Inside the man-sized submarine, everything was holding steady. It was pitch black. Only the projections on my contacts showed vital information. Hull integrity, pitch, yaw, oxygen levels and location. With a mere thought, the information swept aside and I brought up bioluminescence enhancements.
Sure it showed the tendrils of octopi and jellyfish and other deep ocean dwellers, but that’s not the cool stuff. With another thought motion, I brought up my project which allowed one to “see” the echolocation clicks of sperm whales.
Suddenly, everything lit up and I could see everything as bright as day. It looked as if the waves were emanating from my sub which meant…
The sub’s proximity alert went off too late, and the sub was hit on the right. A bull sperm whale was heading full bore towards what seemed like a mass of tentacles, fourty feet in length dead ahead. I hastily began recording as the sub righted itself.
By this time the bull and giant squid were locked in mortal combat. Playing out an epic scene of the struggle of life and death. The bull with his mouth latched on to the tentacles of the squid while the squid furiously latching onto the bull doing as much damage as possible. Suddenly, crack! The bull managed to crack the beak of the squid. With another mighty bite, it managed to puncture the squids eye. Mortally wounded, some of the giant squid’s tentacles started to slack. Some held on… the ones which were detached and had dug into the hide of the bull.
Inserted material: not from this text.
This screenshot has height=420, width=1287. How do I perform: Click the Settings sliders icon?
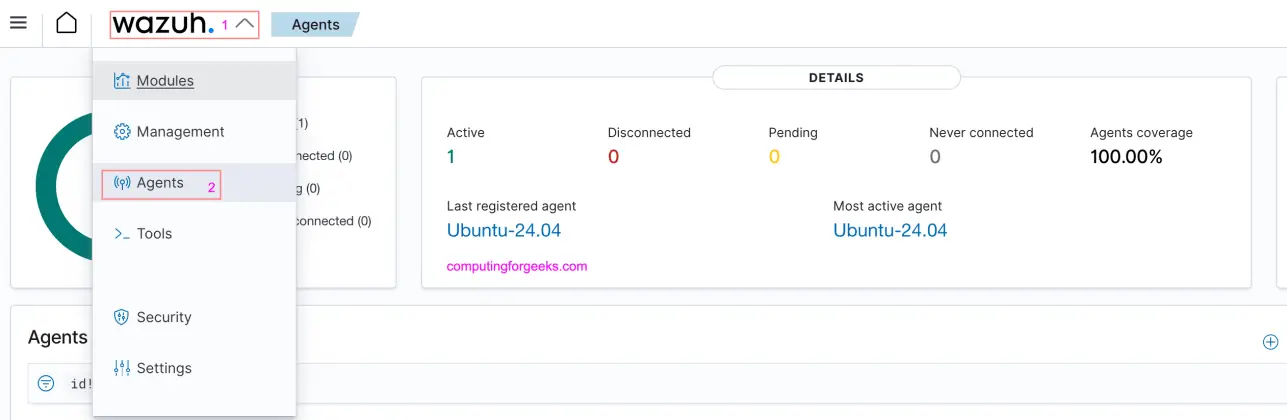pyautogui.click(x=122, y=368)
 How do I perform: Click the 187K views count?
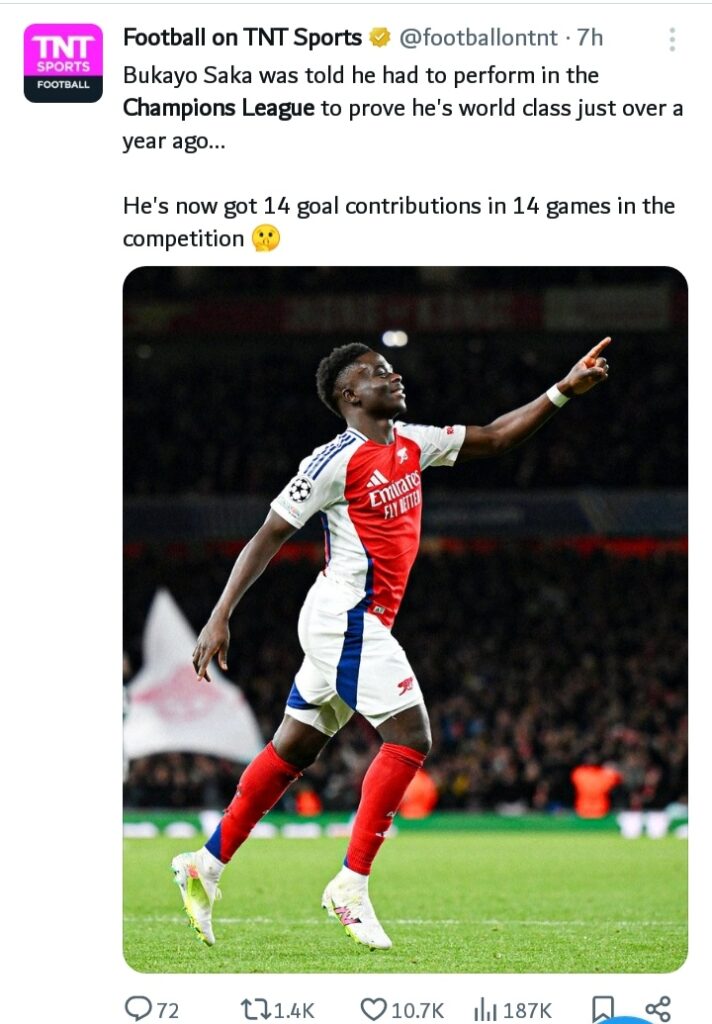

I could tell it was a relatively young bull as the more experienced ones tended to get the kill with more finesse. They’d choose smaller ones as well and made sure that they had the upper hand.
With the recording completed, I started heading back. This would make a good final year high school report before I head off to Moonbase 1 to begin my training in warp drive engineering. Need to tell Isaac that the darned prox alarm quit on me. Still, made for one exciting observation though.